**REQUIRED WORK:** Copy all of the data below word for word, changing nothing.

Data entries

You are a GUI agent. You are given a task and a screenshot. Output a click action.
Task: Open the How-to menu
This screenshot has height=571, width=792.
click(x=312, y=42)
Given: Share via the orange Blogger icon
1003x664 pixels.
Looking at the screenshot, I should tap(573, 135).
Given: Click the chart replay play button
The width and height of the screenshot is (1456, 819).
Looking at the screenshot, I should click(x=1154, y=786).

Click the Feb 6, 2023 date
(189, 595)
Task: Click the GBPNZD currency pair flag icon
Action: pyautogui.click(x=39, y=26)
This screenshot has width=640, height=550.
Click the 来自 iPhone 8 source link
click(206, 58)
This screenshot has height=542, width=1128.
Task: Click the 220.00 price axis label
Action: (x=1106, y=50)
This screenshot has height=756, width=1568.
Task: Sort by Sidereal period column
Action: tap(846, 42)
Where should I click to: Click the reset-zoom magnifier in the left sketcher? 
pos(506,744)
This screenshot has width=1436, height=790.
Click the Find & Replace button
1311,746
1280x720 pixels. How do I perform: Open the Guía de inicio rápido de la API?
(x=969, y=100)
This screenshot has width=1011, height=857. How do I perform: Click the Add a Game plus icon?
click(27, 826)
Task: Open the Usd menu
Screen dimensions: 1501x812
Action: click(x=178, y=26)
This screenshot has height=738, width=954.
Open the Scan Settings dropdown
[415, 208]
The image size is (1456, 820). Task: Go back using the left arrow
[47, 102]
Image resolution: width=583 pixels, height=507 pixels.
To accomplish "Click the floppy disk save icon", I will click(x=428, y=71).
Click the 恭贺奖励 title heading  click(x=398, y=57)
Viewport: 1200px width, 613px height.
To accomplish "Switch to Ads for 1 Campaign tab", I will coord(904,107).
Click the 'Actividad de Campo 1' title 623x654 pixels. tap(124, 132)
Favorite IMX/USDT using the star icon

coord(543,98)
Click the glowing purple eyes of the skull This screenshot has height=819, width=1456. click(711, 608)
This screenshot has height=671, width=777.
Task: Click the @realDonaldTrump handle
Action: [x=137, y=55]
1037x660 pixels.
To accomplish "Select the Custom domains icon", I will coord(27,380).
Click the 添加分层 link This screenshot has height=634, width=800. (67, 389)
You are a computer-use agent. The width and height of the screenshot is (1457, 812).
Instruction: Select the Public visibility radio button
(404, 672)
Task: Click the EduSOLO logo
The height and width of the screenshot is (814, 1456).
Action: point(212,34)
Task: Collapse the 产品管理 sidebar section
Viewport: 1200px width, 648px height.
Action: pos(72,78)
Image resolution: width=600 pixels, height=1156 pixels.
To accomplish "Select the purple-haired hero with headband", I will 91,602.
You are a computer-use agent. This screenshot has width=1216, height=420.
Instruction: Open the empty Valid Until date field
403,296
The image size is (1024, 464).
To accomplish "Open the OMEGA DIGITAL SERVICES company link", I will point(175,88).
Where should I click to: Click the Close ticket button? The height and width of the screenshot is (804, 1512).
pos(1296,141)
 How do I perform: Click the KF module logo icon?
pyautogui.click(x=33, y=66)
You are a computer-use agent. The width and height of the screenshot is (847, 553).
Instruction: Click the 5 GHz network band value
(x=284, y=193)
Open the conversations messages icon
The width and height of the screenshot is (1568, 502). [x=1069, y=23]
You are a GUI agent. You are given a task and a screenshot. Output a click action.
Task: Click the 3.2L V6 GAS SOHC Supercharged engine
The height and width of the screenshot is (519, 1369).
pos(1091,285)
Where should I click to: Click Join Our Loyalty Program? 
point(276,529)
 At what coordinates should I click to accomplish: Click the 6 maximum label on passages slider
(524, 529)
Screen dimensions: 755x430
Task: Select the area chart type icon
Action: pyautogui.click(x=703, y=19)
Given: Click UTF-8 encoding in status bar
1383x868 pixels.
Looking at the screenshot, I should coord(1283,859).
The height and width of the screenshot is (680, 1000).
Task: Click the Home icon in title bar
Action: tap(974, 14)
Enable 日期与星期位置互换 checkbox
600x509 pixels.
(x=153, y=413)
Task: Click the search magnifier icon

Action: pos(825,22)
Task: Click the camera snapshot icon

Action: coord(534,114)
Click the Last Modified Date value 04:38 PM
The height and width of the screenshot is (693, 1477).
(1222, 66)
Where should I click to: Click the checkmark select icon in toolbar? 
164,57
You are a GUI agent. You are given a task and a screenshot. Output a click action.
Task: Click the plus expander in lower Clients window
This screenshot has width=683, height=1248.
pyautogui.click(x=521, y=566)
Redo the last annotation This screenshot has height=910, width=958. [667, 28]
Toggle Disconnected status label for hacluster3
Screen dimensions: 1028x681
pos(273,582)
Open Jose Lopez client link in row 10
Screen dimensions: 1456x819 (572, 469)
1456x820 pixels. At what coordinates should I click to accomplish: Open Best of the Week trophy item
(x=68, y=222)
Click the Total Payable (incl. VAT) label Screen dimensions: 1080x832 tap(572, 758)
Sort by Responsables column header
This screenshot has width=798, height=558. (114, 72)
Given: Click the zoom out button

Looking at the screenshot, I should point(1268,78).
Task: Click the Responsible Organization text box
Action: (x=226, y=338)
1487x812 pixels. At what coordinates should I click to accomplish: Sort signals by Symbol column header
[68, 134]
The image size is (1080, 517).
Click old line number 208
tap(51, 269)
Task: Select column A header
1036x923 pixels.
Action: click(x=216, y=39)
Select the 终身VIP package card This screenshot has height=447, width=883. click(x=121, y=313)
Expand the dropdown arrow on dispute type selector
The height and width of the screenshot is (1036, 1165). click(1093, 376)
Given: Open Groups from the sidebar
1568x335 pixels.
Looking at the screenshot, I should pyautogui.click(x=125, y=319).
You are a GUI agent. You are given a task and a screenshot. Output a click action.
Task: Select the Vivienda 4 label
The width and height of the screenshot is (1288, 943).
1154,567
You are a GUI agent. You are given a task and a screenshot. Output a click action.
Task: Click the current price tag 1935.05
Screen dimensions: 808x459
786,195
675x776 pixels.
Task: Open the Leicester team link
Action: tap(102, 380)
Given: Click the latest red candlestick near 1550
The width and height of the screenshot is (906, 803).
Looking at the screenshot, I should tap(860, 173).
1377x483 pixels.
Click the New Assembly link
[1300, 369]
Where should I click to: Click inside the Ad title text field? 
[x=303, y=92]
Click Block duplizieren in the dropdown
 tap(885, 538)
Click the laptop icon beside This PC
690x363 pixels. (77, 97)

**COMPLETE RESPONSE:**
You are a GUI agent. You are given a task and a screenshot. Output a click action.
Task: Open the How-to menu
This screenshot has height=571, width=792.
click(x=312, y=42)
Given: Share via the orange Blogger icon
1003x664 pixels.
Looking at the screenshot, I should tap(573, 135).
Given: Click the chart replay play button
The width and height of the screenshot is (1456, 819).
Looking at the screenshot, I should click(x=1154, y=786).

Click the Feb 6, 2023 date
(189, 595)
Task: Click the GBPNZD currency pair flag icon
Action: pyautogui.click(x=39, y=26)
This screenshot has width=640, height=550.
Click the 来自 iPhone 8 source link
click(206, 58)
This screenshot has height=542, width=1128.
Task: Click the 220.00 price axis label
Action: (x=1106, y=50)
This screenshot has height=756, width=1568.
Task: Sort by Sidereal period column
Action: tap(846, 42)
Where should I click to: Click the reset-zoom magnifier in the left sketcher? 
pos(506,744)
This screenshot has width=1436, height=790.
Click the Find & Replace button
1311,746
1280x720 pixels. How do I perform: Open the Guía de inicio rápido de la API?
(x=969, y=100)
This screenshot has width=1011, height=857. How do I perform: Click the Add a Game plus icon?
click(27, 826)
Task: Open the Usd menu
Screen dimensions: 1501x812
Action: click(x=178, y=26)
This screenshot has height=738, width=954.
Open the Scan Settings dropdown
[415, 208]
The image size is (1456, 820). Task: Go back using the left arrow
[47, 102]
Image resolution: width=583 pixels, height=507 pixels.
To accomplish "Click the floppy disk save icon", I will click(x=428, y=71).
Click the 恭贺奖励 title heading  click(x=398, y=57)
Viewport: 1200px width, 613px height.
To accomplish "Switch to Ads for 1 Campaign tab", I will coord(904,107).
Click the 'Actividad de Campo 1' title 623x654 pixels. tap(124, 132)
Favorite IMX/USDT using the star icon

coord(543,98)
Click the glowing purple eyes of the skull This screenshot has height=819, width=1456. click(711, 608)
This screenshot has height=671, width=777.
Task: Click the @realDonaldTrump handle
Action: [x=137, y=55]
1037x660 pixels.
To accomplish "Select the Custom domains icon", I will coord(27,380).
Click the 添加分层 link This screenshot has height=634, width=800. (67, 389)
You are a computer-use agent. The width and height of the screenshot is (1457, 812).
Instruction: Select the Public visibility radio button
(404, 672)
Task: Click the EduSOLO logo
The height and width of the screenshot is (814, 1456).
Action: point(212,34)
Task: Collapse the 产品管理 sidebar section
Viewport: 1200px width, 648px height.
Action: pos(72,78)
Image resolution: width=600 pixels, height=1156 pixels.
To accomplish "Select the purple-haired hero with headband", I will 91,602.
You are a computer-use agent. This screenshot has width=1216, height=420.
Instruction: Open the empty Valid Until date field
403,296
The image size is (1024, 464).
To accomplish "Open the OMEGA DIGITAL SERVICES company link", I will point(175,88).
Where should I click to: Click the Close ticket button? The height and width of the screenshot is (804, 1512).
pos(1296,141)
 How do I perform: Click the KF module logo icon?
pyautogui.click(x=33, y=66)
You are a computer-use agent. The width and height of the screenshot is (847, 553).
Instruction: Click the 5 GHz network band value
(x=284, y=193)
Open the conversations messages icon
The width and height of the screenshot is (1568, 502). [x=1069, y=23]
You are a GUI agent. You are given a task and a screenshot. Output a click action.
Task: Click the 3.2L V6 GAS SOHC Supercharged engine
The height and width of the screenshot is (519, 1369).
pos(1091,285)
Where should I click to: Click Join Our Loyalty Program? 
point(276,529)
 At what coordinates should I click to accomplish: Click the 6 maximum label on passages slider
(524, 529)
Screen dimensions: 755x430
Task: Select the area chart type icon
Action: pyautogui.click(x=703, y=19)
Given: Click UTF-8 encoding in status bar
1383x868 pixels.
Looking at the screenshot, I should coord(1283,859).
The height and width of the screenshot is (680, 1000).
Task: Click the Home icon in title bar
Action: tap(974, 14)
Enable 日期与星期位置互换 checkbox
600x509 pixels.
(x=153, y=413)
Task: Click the search magnifier icon

Action: pos(825,22)
Task: Click the camera snapshot icon

Action: coord(534,114)
Click the Last Modified Date value 04:38 PM
The height and width of the screenshot is (693, 1477).
(1222, 66)
Where should I click to: Click the checkmark select icon in toolbar? 
164,57
You are a GUI agent. You are given a task and a screenshot. Output a click action.
Task: Click the plus expander in lower Clients window
This screenshot has width=683, height=1248.
pyautogui.click(x=521, y=566)
Redo the last annotation This screenshot has height=910, width=958. [667, 28]
Toggle Disconnected status label for hacluster3
Screen dimensions: 1028x681
pos(273,582)
Open Jose Lopez client link in row 10
Screen dimensions: 1456x819 (572, 469)
1456x820 pixels. At what coordinates should I click to accomplish: Open Best of the Week trophy item
(x=68, y=222)
Click the Total Payable (incl. VAT) label Screen dimensions: 1080x832 tap(572, 758)
Sort by Responsables column header
This screenshot has width=798, height=558. (114, 72)
Given: Click the zoom out button

Looking at the screenshot, I should point(1268,78).
Task: Click the Responsible Organization text box
Action: (x=226, y=338)
1487x812 pixels. At what coordinates should I click to accomplish: Sort signals by Symbol column header
[68, 134]
The image size is (1080, 517).
Click old line number 208
tap(51, 269)
Task: Select column A header
1036x923 pixels.
Action: click(x=216, y=39)
Select the 终身VIP package card This screenshot has height=447, width=883. click(x=121, y=313)
Expand the dropdown arrow on dispute type selector
The height and width of the screenshot is (1036, 1165). click(1093, 376)
Given: Open Groups from the sidebar
1568x335 pixels.
Looking at the screenshot, I should pyautogui.click(x=125, y=319).
You are a GUI agent. You are given a task and a screenshot. Output a click action.
Task: Select the Vivienda 4 label
The width and height of the screenshot is (1288, 943).
1154,567
You are a GUI agent. You are given a task and a screenshot. Output a click action.
Task: Click the current price tag 1935.05
Screen dimensions: 808x459
786,195
675x776 pixels.
Task: Open the Leicester team link
Action: tap(102, 380)
Given: Click the latest red candlestick near 1550
The width and height of the screenshot is (906, 803).
Looking at the screenshot, I should tap(860, 173).
1377x483 pixels.
Click the New Assembly link
[1300, 369]
Where should I click to: Click inside the Ad title text field? 
[x=303, y=92]
Click Block duplizieren in the dropdown
 tap(885, 538)
Click the laptop icon beside This PC
690x363 pixels. (77, 97)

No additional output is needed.